» **Problem requirements**:
Copy every one of the rows below word for word, leaving out the pictures.
── Records to use
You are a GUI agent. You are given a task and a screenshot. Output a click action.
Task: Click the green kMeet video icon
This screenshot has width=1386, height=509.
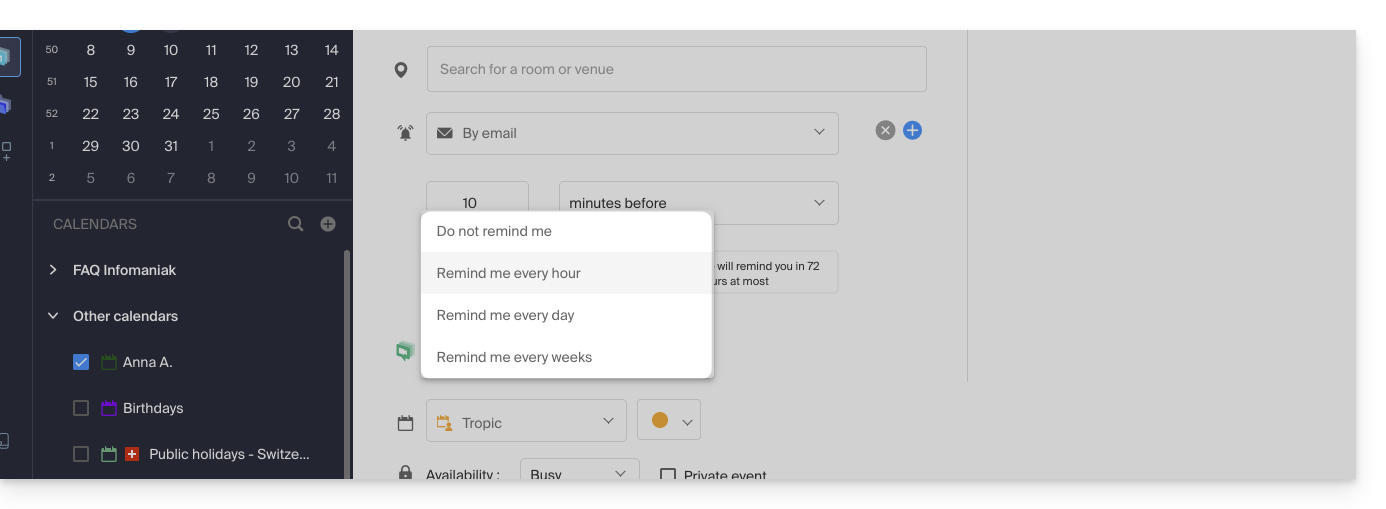tap(405, 351)
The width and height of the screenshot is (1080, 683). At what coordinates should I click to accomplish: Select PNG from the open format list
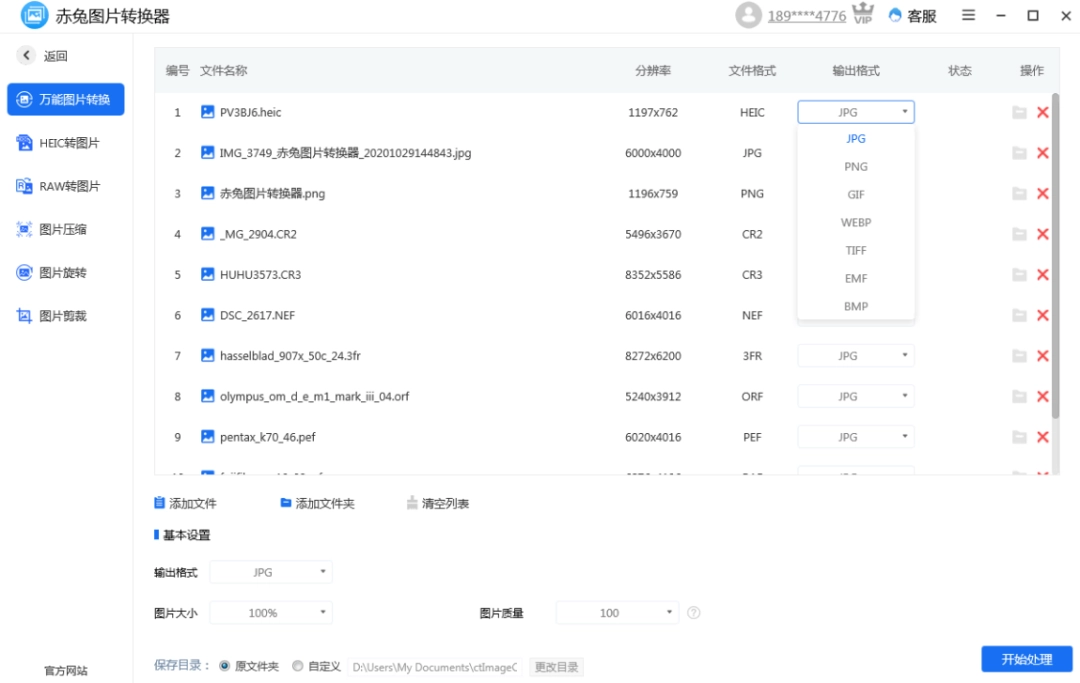pos(856,166)
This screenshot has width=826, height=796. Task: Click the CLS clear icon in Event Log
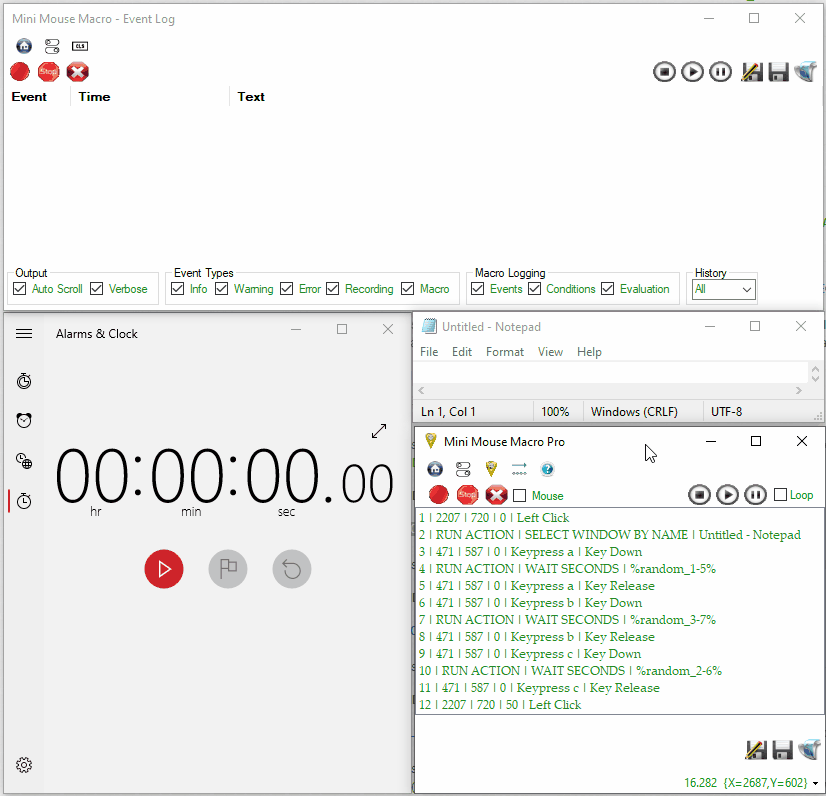click(x=80, y=46)

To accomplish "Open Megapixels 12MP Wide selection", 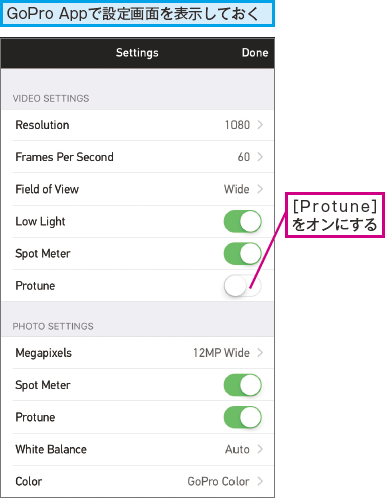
────
» **Written response**:
You are a GUI agent. You are given a task and a screenshot. Output a click action.
Task: Click the green kMeet video icon
This screenshot has width=1386, height=509.
tap(405, 351)
The width and height of the screenshot is (1080, 683). At what coordinates should I click to accomplish: Select PNG from the open format list
pos(856,166)
This screenshot has width=826, height=796. Task: Click the CLS clear icon in Event Log
click(x=80, y=46)

To accomplish "Open Megapixels 12MP Wide selection", 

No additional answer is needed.